(Juan Carlos Rosso/ Padre Mamerto Manapache) No tenemos en nuestras manos la solución para los problemas del mundo.
Pero frente a los problemas del mundo, tenemos nuestras manos. Cuando el Dios de la Historia venga, mirará nuestras manos.
El hombre de la tierra no tiene el poder de suscitar la primavera. Pero
tiene la oportunidad de comprometer sus manos con la primavera. Y es así que la primavera lo encuentra sembrando. Pero no sembrando la primavera, sino sembrando la tierra para la primavera. Porqué cada semilla, cada planta, cada vida que en el tiempo de invierno se entrega a la tierra, es un regalo que se hace a la primavera. Es comprometer las manos con la historia.
Sólo el hombre en quien el invierno no ha asesinado la esperanza, es un hombre con capacidad de sembrar.

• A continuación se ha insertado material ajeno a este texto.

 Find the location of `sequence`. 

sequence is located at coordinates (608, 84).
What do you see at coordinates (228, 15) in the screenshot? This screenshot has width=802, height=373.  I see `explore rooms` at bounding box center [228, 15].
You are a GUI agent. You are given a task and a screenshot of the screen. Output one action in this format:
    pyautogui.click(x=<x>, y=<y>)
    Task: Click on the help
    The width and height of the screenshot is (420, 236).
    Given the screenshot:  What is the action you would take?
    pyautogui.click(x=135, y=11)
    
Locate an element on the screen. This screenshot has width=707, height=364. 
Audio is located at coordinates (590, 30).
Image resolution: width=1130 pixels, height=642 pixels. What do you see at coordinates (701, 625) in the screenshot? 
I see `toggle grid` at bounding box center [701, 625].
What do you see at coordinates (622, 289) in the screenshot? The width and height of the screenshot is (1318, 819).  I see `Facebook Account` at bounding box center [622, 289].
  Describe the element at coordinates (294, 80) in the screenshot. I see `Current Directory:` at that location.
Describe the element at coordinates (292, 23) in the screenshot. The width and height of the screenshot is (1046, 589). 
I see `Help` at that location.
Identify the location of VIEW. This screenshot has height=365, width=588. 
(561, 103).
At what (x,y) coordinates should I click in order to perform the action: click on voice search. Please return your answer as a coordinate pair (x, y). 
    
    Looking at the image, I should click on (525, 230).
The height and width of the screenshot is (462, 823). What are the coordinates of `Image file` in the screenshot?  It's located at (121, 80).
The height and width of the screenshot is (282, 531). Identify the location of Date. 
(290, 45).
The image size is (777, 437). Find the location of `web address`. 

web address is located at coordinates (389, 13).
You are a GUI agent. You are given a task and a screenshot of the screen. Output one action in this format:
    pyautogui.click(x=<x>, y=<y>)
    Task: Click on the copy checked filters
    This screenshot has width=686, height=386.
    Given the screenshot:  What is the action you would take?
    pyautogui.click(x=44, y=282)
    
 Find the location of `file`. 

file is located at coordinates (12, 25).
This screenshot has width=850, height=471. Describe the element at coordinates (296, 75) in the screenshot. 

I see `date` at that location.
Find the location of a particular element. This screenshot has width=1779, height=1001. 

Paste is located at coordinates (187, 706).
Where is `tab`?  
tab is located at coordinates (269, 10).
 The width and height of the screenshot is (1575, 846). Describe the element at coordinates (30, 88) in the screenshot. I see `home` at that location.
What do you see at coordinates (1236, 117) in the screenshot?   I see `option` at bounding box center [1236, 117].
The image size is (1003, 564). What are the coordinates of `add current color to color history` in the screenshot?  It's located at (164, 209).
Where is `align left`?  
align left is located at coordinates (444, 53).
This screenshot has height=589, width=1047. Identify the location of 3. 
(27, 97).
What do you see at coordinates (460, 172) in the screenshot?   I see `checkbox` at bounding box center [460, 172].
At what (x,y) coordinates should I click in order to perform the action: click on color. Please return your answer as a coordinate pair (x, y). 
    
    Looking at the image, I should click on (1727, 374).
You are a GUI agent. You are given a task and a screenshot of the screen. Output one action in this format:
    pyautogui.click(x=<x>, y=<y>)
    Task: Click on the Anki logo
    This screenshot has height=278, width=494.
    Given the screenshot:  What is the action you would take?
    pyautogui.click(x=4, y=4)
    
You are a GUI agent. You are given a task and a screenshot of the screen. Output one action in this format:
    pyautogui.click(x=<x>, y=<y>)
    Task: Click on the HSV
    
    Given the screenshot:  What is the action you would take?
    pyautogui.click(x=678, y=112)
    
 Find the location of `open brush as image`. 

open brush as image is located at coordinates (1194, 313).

Porqué la tierra es fundamentalmente el ser que espera. Es profundamente intuitiva en su espera de la primavera. En ella anida la experiencia de los ciclos de la historia que ha ido siendo avanzar la vida en sucesivas primaveras parciales.
En este momento de la salida del invierno de nuestra Comarca Pataones – Viedma es fundamental el compromiso de siembra. Lo que ahora se siembra, se hunde, se entrega, será lo que verdeará en la primavera que viene.
Si comprometemos nuestras manos con el odio, el miedo, la violencia vengadora, el incendio de los pajonales, el pueblo nuevo solo tendrá cenizas para alimentarse. Será una primavera de tierras arrasadas donde solo sobrevivirán los yuyos más fuertes o las semillas invasoras de afuera.
Tendremos que comprometer nuestras manos en la siembra. Crear pequeños surcos o tablones sembrados con cariño, con verdad, con desinterés, jugándonos limpiamente por la luz en la penumbra del amanecer. Trabajo simple que nadie verá y que no será noticia. Porqué la única noticia auténtica de la siembra la da solo la tierra y la historia, y se llama cosecha. En las mesas se llama pan.
Si amamos nuestra tierra, que la mañana nos encuentre sembrando”.